Educators at the HospitalDesign360 conference in Kansas City shared some of the scariest moments in their veterinary architectural careers, but luckily things turned out OK.
Speakers at the HospitalDesign360 conference in Kansas City, Missouri, gathered for a lively panel discussion Wednesday night, Aug. 21, to share their veterinary hospital design horror stories, with the caveat that the projects had to have a happy ending. Here are some of the favorites from the evening.
‘Dire and terrifying' overseas story
Heather Lewis, AIA, NCARB, a principal at Animal Arts in Boulder, Colorado, shared what she deemed a “dire and terrifying” story-one that's been happening more and more on projects. Mechanical units, such as heating and cooling units, are being manufactured overseas more and more (they used to at least get assembled in the United States). Now, once they arrive in the States, no one knows how they work-sometimes not even the technicians that work for the company they were made for, Lewis says.

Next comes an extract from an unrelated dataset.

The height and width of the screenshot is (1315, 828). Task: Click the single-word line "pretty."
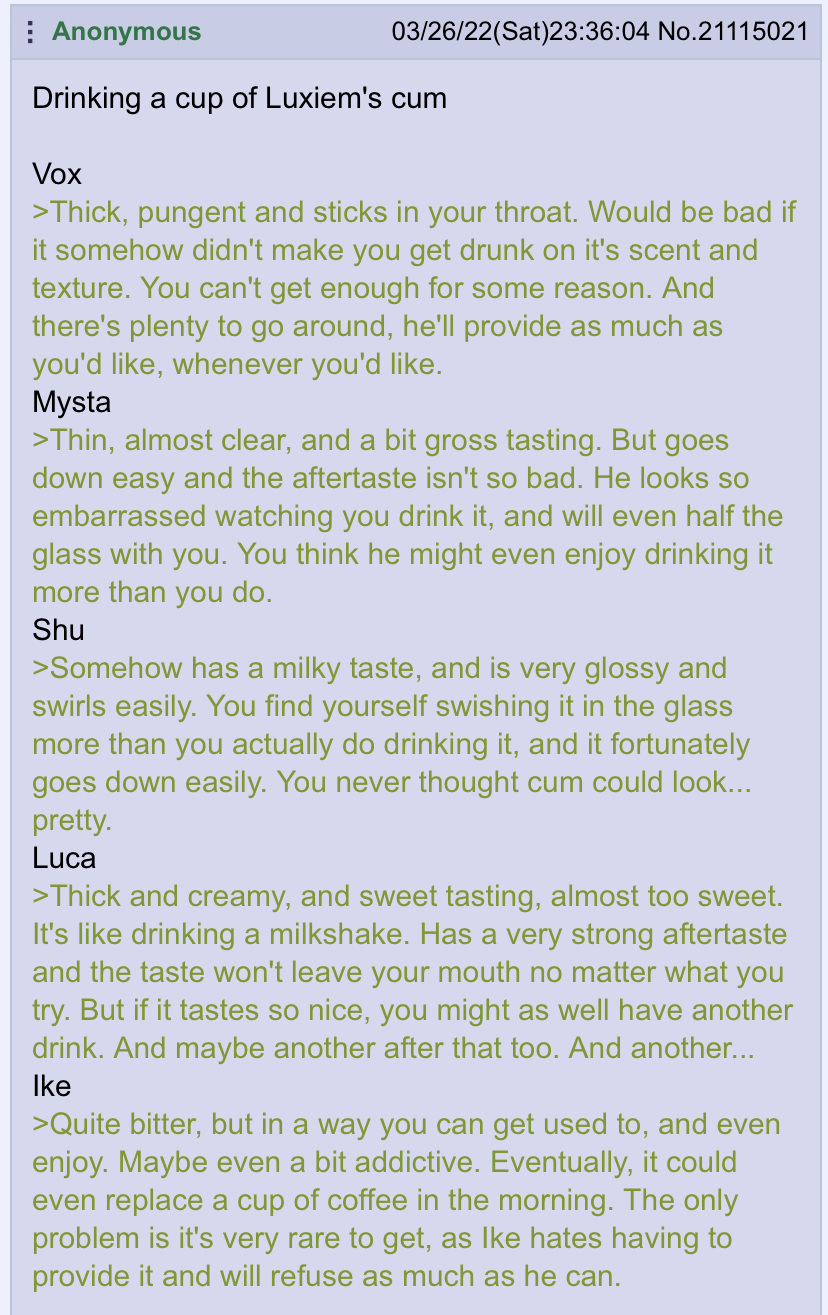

On one of Lewis' projects, the building was completed, and the practice moved in during winter: “We were in New England, and nothing was working. It was 50 degrees in the building, and the practice kept calling service technicians over and over, and no one could figure out what was happening or how the system worked,” she says.
After going back and forth for months, Lewis decided to hire a commissioning agent.
“That commissioning agent is a go-between who can bridge the gap between engineering and construction, and they're amazing,” she says. “This one came on and solved the problem almost immediately, after back and forth for months with the manufacturer.”
The elevator tale
Becky Gasser, NCARB, director of design for BDA Architecture in Albuquerque, New Mexico, had a horror story that ended up saving her client money-something that doesn't happen every day in veterinary design. The project was a three-story specialty practice in the construction phase that was three weeks away from the veterinarian moving in when Gasser got a call that the contractor realized he'd forgotten to order the elevator for the project.
“It was a huge setback,” Gasser says. “The doctor wouldn't be able to move in on time.”
So, the contractor called the elevator manufacturer, and it turned out they had good news. There was already an elevator in the same city that was sitting available, because it was the wrong elevator for another project. But it would fit Gasser's project.
“They ended up offering it to us for less money than the original elevator we wanted, because the finishes were a little different-for example, the doors were painted instead of stainless steel,” Gasser says. “So it ended up working out in the right time frame and saving us a little money.”
The copper problem
Security at the job site is an important consideration for your project, according to Vicki Pollard, CVT, AIA, of Animal Arts.
“I had a project in Los Angeles, and they didn't have enough security on site. The copper wiring was stolen out of the building,” she says. This happened not once, but two or three times before the contractor invested in 24/7 security guards.
A sticky situation
One final story from Lewis that left people chuckling happened with flooring.
“I had a client who was impatient, and he wanted everything to happen as fast as possible, literally and figuratively,” she says. At his hospital, the contractor had just poured the epoxy flooring, but the doctor decided to lead a post-surgical dog through the epoxy.
“The dog felt the stickiness of the floor and sat down,” Lewis says. “They had to shave the dog out of the floor and then shave the remaining epoxy out of his fur.”
After that, the veterinarian had to call the contractor and 'fess up to what he'd done, Lewis says. It was fixed, and the dog was OK in the end.